なぬ、スペシャル?紗枝は内心びくついた。

「外からの刺激で、固まった筋肉とその間に挟まったセルライトをほぐしていく強力なマッサージですね。やわらかくほぐせば、そこの筋肉も正常な位置に戻していけますし、どんどん細く綺麗な足になっていきますよ」

「あと、ウエストかな?カルテの写真を見てたんですけど、もうちょっと括れがほしいですね」

「そうですね、じゃあそのあたりはソルトマッサージで脂肪燃焼がいいでしょうか」

 中島チーフと牧野店長が、どんどん紗枝用カルテを作っていく。

「あのあの店長、それでですね、気になるところの、その―お値段は?」

「ああ、そうでした」

 仕事を忘れるくらい、楽しそうにカルテ作りをこなしていた店長は、紗枝のほうに向き直った。

「まず、コースとしましては、大体三〜六ヶ月コースが通常でして、紗枝さんは、短期集中型で三ヶ月コースを組みたいと思ってるんです」

「ふんふん」

「ちょうど体の細胞がすべて入れ替わるのが三ヶ月ですからね、安定期も入れていくとなるともうちょっと伸ばしたいけど、とりあえず三ヶ月はいたただきたいのです」

「はい、なるほど」

「で、お値段ですが」

「はい」

「二十万ですね」

「―」

 やはり紗枝は大学生。そこは絶句しなければならなかった。

 しかし、絶句はしたが、続絶句はしなかった!

「分かりました、工面してきます」

「かっこいい!」

 店長は叫んで紗枝をその綺麗な立ち上がりぶりをみせた胸の中で抱きしめた。

「紗枝さん、間違いなく綺麗になりましょう」


   *


 夕方、街中をバイクで走る栄次の携帯に、紗枝からメールが入った。

 バイクをわき道に停めて、栄次は携帯を開いた。

《栄次、ありがとー!今日店長に色々話聞いて、ダイエットはじめることになりました〜!ほんと紹介してくれてありがとー☆》

「おお」

 栄次はメールの文章を見ながら、少し複雑な心境を持った。

 多分、結構なコース、組んだんだろうなぁ。まあ、体壊すよりはずっといいけど。姉貴もいるし。

 栄次はカチカチと返信メールを打った。

《無理しすぎんなよ》

 そして、彼女とのデートの待ち合わせに、急いでバイクを向かわせた。


   *


 三日後、紗枝のエステコースが本格的に始まった。

「こんにちは」

 カランカランと軽快に扉を開く。

「ああ、紗枝さん、こんにちは〜、今日からですよね」

 中島先生が受付窓口から、オリエンタルな笑みで、紗枝を出迎えてくれた。

「はい、よろしくお願いします」

「はい、じゃあお着替えください」

 体験コースの日と同じように、バスタオルと紙ナプキンが渡されて、紗枝は更衣室で着替えを済ませた。

「すっごい、ここもめっちゃ綺麗」

 紗枝は改めて、エステサロンの隅々にちりばめられている、美意識の高さに感銘を受ける。

 この蛇口、金?

 このライトの巻貝模様とか、椅子のゴージャス感とか……う〜ん、ここに来るだけで刺激されるわ。

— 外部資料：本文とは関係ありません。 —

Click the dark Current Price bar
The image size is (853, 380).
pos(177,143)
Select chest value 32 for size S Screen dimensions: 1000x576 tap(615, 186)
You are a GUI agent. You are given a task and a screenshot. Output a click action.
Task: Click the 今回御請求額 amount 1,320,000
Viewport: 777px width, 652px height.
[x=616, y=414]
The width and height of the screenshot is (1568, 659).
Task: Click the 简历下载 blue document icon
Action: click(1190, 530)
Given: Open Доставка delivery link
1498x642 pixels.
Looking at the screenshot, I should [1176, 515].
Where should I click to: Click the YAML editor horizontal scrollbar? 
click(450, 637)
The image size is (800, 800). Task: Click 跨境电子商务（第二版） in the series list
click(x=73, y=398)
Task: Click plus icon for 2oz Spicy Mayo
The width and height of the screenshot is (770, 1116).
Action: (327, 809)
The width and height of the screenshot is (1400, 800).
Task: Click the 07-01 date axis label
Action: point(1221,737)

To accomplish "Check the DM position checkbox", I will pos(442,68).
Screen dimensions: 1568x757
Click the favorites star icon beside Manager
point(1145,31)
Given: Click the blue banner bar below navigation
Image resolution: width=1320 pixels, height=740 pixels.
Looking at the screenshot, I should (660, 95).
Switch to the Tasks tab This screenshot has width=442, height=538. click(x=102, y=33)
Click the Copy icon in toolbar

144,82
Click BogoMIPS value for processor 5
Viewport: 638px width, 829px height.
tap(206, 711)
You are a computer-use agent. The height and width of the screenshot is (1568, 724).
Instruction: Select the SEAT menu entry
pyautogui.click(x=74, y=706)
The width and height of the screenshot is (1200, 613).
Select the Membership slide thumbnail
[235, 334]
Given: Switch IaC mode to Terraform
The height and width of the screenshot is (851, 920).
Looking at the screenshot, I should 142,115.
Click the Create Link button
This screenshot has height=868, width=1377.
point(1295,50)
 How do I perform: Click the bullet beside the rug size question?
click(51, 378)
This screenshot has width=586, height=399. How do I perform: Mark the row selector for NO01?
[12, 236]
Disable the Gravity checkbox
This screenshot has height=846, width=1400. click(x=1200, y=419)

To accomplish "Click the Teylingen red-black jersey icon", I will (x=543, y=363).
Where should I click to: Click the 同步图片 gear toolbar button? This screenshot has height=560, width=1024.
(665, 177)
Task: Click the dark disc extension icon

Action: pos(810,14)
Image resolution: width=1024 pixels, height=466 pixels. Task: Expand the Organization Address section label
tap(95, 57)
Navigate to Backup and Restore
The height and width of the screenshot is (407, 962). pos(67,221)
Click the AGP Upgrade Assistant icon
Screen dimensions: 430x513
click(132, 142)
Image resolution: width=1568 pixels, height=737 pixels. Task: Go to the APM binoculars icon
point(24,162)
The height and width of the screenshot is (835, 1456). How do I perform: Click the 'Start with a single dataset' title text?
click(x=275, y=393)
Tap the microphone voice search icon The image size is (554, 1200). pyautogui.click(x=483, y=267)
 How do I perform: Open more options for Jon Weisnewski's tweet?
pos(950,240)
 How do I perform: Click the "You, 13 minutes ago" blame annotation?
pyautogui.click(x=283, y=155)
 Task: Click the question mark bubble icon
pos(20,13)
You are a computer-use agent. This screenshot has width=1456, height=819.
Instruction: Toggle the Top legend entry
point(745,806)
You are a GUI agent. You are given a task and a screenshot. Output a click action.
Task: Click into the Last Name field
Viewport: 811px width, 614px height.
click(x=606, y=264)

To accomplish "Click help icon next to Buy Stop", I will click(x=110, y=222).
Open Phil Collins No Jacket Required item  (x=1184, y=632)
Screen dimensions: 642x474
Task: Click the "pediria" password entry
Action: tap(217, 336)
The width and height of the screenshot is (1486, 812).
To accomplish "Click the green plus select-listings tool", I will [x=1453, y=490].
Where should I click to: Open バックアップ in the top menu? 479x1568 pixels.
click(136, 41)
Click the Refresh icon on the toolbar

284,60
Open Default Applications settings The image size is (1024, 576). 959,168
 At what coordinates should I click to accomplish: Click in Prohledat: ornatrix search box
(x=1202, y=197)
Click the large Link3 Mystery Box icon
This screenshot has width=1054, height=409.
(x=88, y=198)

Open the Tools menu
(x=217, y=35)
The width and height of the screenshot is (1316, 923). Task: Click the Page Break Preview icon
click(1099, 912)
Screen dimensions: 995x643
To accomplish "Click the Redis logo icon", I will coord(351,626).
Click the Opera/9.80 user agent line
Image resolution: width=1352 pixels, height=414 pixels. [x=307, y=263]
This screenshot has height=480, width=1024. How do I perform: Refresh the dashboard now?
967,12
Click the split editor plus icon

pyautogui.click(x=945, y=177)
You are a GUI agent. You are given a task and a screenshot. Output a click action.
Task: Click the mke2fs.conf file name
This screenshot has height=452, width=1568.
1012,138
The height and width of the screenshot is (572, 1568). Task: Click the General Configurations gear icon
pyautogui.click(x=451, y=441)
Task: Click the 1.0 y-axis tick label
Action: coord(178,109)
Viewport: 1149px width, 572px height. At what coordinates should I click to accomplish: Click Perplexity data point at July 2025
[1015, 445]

 これほどの洗練された美意識の高い空間に入ると、紗枝の美意識も自然と高まってくるようだった。

「紗枝様、紗枝様、ご準備できましたらどうぞ」

 紗枝様!

 更衣室の向こうから扉を柔らかにノックするスタッフの呼び声が、紗枝をますますお姫様気分に仕立て上げてくれた。

「お手洗いは行かれますか?」

「あ、はい。行きまーす」

 トイレに入ると、まず、取手が、普通ではなく、豪奢な細工が施されている。

 そして、ロールペーパーの傘は、真鋳だった。

「うわ、輝いてる!」

 こんなトイレで用を足す人は、VIPしかありえないと思っていたのに、そのトイレで便座を、今自分が使っているかと自覚すると、紗枝は自分が何者か、だんだん分からなくなってくるようだった。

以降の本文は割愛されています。